A Must-Know Peculiarity of Road Levers

from Rookie’s keyboard

Hello, friends

Today, I am going to reveal a peculiarity of road levers that every road cyclist has to know. 

Regular road levers are engineered for short-pull brakes and should not be combined with V-brakes.

Short and Long Pull Brakes

Mechanical/cable brakes divide into short and long pull depending on the cable’s travel.

The dissimilar cable pulls are the result of the brakes’ different leverage/mechanical advantages.

When it comes to cable brakes, the term mechanical advantage describes how hard the brake arms grab the rim per unit of effort.

Out of all rim brakes, V-brakes offer the greatest mechanical leverage because the cable is pulling from the most advantageous angle.

The greater mechanical advantage of V-brakes requires longer travel of the brake lever.

This may seem a little confusing because the brain naturally associates higher mechanical advantage with less effort and shorter travel.
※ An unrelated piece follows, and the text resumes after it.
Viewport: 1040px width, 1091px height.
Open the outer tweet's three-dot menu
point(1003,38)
Only the effort part is true.

The mechanical advantage of a tool can be measured by dividing the input displacement by the output displacement.
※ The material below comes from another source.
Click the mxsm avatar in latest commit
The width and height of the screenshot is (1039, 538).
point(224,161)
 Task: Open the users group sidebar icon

The greater the input displacement in comparison to the output distance, the larger the mechanical advantage.

Let’s observe the operation of a simple lever.

In the image above, the B side of the lever is longer and subsequently has a greater mechanical advantage.
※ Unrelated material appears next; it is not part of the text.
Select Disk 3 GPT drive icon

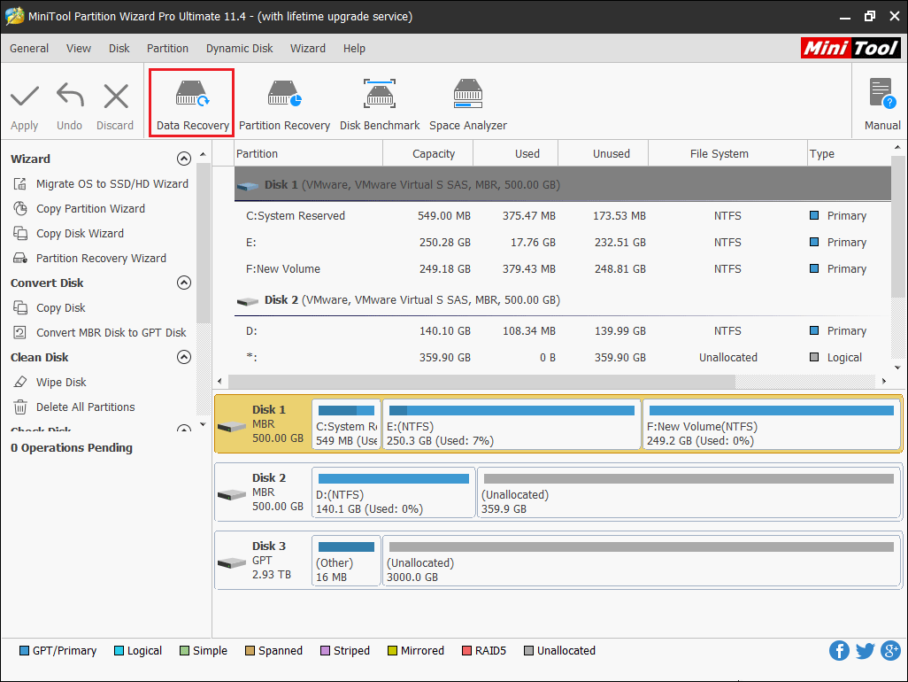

The longer arm has a longer travel than the shorter one.

In the world of V-brakes, this means that the levers move a bit more per 1mm of brake arm movement in comparison to brakes with a smaller mechanical advantage.

This creates a possibility for the lever to touch the handlebars before the brake arms have moved sufficiently to grab the rim and the wheel.

To prevent this, V-brake levers are designed to pull more cable.

On the contrary, other rim brakes (calipers, cantilevers, and mini V-brakes) offer a lower mechanical advantage.

Their “input displacement” is smaller and subsequently, the levers don’t have to pull as much cable to trigger the brake.

If you combine short-pull brakes with long-pull levers, the brakes would lock the rim before the levers have reached the end of their travel. 

Option 1: Switch to V-brake Road Levers

One of the possibilities is to get a set of road levers designed to work with V-brakes from the get-go.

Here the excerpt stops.